Ich jedenfalls bin schwer beeindruckt – was viel sagt, wo ich sonst nicht grad leicht zu beeindrucken bin. Okay, nun mag es Menschen geben, die ein Problem mit der elektronischen Musik Martin Donners haben (ich hab nur das Problem, dass ich mich einfach nicht erinnern kann, wo ich welches Werk von ihm bereits schon mal gehört/gesehen habe) und auch solche, die Edward Bonds Ideen an sich nicht mögen. Auch sollte man keine zu idyllisch-idealistischen Auffassungen von Kindern hegen … aber ich schweife ab.
Allein die Körpersprachen – die Kinder, also die Tänzer, bewegen sich wie solche: Kinder an der Grenze zur Pubertät, Menschen, deren Körper nicht mehr so selbstverständlich passen wie ein Babystrampelanzug, junge Wesen, deren Platz in der Welt ungefähr so gesichert scheint wie der eines Eiswürfels in Daddys Whiskeyglas respektive Mommys feurigen Racheplänen … Gefühle aller Art spiegeln sich in seltsamen Haltungen. Schüchternheit und Coolness, kindliches Spiel und Grausamkeit wechseln mit Zärtlichkeit, Verlorenheit, schlagartig, einfach so. Kindheit und Pubertät als Haltungen, als Körpersprachen – und dann ganz plötzlich entsteht daraus klassischer Tanz, löst sich der Schrecken und die tiefere Heimatlosigkeit der Kinder für einen Moment berückender Schönheit und Eleganz. Atemberaubend dabei zuzuschauen.
Und mehr noch: Zwei Schauspieler – Bettina Engelhardt als Mutter, und Mark Oliver Bögel als Seemann/Vater – sind die erstaunlich perfekte Ergänzung.
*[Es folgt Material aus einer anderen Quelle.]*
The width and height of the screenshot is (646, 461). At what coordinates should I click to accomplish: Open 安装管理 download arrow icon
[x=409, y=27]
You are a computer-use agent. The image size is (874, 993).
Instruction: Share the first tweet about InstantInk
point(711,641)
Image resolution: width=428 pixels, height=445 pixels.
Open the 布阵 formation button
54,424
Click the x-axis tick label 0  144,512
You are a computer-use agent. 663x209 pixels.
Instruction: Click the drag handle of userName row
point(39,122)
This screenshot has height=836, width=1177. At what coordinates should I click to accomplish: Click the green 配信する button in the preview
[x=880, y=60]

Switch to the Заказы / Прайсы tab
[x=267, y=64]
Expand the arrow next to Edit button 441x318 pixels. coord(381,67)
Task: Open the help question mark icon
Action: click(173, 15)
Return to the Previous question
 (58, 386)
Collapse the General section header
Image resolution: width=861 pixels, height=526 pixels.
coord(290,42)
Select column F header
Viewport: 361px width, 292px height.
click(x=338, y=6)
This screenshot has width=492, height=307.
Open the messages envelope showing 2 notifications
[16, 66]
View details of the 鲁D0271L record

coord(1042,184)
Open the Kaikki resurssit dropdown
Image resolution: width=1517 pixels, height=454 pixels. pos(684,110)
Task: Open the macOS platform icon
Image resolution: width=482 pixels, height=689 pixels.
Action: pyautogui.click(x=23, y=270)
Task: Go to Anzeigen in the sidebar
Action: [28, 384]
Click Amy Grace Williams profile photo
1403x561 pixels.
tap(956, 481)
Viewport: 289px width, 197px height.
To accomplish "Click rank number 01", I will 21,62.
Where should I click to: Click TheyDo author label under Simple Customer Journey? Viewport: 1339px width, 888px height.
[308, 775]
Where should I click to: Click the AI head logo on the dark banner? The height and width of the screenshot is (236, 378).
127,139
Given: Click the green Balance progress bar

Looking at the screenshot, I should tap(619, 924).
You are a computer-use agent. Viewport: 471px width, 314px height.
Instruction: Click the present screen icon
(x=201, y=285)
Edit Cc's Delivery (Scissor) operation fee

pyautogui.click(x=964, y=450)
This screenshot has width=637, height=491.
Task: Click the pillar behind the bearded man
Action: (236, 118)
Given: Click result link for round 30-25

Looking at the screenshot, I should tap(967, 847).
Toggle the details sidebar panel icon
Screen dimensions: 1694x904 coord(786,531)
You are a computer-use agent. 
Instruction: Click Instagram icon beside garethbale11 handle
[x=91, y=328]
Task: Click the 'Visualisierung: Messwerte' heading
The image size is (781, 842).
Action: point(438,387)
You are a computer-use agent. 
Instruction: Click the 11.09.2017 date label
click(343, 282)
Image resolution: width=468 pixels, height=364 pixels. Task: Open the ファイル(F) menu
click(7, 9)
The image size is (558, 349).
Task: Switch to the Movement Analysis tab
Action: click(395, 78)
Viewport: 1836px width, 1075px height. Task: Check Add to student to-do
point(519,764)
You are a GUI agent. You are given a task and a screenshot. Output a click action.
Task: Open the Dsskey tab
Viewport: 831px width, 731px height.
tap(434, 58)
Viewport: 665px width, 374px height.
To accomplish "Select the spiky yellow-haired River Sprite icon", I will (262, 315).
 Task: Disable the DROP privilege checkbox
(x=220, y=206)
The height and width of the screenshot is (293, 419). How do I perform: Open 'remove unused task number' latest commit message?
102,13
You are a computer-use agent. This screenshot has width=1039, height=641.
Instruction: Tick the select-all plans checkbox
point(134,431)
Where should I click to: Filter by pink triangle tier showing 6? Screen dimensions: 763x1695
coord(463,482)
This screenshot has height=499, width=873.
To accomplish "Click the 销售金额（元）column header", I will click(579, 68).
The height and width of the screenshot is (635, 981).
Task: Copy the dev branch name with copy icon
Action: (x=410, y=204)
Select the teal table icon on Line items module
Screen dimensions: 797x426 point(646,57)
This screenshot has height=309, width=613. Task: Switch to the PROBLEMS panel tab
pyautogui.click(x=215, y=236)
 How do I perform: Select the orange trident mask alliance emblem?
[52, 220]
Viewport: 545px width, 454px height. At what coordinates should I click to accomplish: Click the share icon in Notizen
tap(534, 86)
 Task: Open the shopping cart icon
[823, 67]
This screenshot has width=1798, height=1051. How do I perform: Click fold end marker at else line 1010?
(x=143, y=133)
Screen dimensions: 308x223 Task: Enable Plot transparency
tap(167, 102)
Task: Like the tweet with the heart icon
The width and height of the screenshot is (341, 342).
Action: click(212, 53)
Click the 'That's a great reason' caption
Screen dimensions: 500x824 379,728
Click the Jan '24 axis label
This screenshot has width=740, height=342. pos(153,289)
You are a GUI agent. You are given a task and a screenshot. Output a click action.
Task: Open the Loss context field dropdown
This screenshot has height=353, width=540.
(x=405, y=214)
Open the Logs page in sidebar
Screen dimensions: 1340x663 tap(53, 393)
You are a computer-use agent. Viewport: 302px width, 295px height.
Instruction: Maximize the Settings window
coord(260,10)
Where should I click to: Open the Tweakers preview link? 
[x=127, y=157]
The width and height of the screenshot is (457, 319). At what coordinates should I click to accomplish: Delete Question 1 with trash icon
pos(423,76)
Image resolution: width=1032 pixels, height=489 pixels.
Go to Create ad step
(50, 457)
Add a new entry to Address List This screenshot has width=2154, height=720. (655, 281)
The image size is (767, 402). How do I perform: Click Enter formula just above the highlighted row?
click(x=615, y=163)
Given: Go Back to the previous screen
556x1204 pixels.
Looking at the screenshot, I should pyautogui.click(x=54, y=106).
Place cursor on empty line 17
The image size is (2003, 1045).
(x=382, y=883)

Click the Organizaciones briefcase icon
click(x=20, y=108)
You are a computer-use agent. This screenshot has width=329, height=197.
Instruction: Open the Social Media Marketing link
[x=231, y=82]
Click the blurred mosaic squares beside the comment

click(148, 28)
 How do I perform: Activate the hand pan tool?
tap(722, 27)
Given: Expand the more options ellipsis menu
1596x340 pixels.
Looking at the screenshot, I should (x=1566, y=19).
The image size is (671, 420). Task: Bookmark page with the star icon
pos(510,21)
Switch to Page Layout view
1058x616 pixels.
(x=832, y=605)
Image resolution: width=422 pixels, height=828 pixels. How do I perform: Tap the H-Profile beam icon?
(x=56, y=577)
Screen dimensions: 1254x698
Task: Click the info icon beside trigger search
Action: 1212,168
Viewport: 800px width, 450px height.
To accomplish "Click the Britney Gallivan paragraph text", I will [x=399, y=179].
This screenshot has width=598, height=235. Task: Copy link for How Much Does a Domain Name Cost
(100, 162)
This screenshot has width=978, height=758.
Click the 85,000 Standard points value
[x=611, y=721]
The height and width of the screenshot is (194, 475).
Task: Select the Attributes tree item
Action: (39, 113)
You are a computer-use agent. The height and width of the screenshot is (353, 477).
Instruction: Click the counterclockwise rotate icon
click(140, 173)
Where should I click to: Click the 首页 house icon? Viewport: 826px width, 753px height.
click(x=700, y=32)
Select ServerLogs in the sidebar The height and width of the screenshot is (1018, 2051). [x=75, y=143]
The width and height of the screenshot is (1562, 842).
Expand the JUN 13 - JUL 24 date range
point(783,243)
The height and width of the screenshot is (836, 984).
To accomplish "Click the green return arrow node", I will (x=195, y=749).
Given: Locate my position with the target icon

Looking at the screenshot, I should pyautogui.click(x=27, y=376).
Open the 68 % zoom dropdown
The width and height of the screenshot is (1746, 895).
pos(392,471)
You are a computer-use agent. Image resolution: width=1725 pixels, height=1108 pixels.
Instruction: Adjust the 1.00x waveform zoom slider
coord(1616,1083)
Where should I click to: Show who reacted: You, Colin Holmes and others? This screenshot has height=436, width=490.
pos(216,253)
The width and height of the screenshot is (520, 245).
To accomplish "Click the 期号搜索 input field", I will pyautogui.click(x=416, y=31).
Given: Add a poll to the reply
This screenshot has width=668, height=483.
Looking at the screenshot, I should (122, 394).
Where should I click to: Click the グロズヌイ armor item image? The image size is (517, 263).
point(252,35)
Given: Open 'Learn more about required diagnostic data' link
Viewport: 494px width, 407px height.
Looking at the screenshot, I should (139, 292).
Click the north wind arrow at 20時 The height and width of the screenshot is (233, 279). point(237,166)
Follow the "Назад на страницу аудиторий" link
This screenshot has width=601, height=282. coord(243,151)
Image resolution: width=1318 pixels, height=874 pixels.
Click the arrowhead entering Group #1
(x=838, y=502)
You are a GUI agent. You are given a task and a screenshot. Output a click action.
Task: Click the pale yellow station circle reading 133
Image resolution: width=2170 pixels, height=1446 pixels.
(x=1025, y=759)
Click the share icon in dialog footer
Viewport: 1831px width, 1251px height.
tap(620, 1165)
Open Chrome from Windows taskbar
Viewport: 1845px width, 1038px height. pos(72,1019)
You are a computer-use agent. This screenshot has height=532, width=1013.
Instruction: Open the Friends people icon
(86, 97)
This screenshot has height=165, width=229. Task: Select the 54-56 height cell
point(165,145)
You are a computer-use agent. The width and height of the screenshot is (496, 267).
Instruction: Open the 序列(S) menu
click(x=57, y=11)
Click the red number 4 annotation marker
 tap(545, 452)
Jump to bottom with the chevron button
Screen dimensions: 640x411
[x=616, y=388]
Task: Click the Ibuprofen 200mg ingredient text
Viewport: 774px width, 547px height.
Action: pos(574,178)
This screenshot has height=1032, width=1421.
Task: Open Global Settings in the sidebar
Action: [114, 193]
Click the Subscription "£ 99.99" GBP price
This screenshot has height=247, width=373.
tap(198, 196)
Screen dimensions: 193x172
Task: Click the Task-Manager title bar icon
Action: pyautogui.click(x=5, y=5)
Sie dienen nicht einfach als Krücken zwecks Vermittlung der komplex wie eigen-artigen Erzählwelt Bonds. Hier tritt das Sprechtheater in einen gelungen Dialog mit dem Ballett. Gelungen vor allem, weil einerseits Sprachrhythmus und -duktus musikalische Qualitäten besitzen und zu Kontrapunkten für Donners Musik werden. Andererseits gelungen, weil die beiden Schauspieler hier überhaupt nicht herausfallen, sondern choreographisch passend agieren. Was für mich eine angenehme Überraschung ist, denn normalerweise wirkt jeder Nichttänzer, der neben einem Tänzer eine Bühne betritt (und sei es nur zum Premierenapplaus) wie ein Trampel. Das ist einfach so. Bislang hielt ich das für unvermeidlich. Aber gestern wurde ich eines besseren belehrt – wenn die Chroreographie Alltagshaltungen in klassischen Tanz integrieren kann, dann kann sie allemal Schauspieler als um Stimmen erweiterte, andere Körper in ihre eigene Dramaturgie und Ästhethik einbauen.
Wie gesagt, ich bin schwer beeindruckt, was man unschwer merken dürfte. Schade eigentlich, dass Tanz als ach-so exotische, schwer entzifferbare Kunst eines angeblich ach-so kleinen, ach-so bürgerlichen Publikums gilt. Eigentlich ist Tanz ja eine der Universalkünste schlechthin …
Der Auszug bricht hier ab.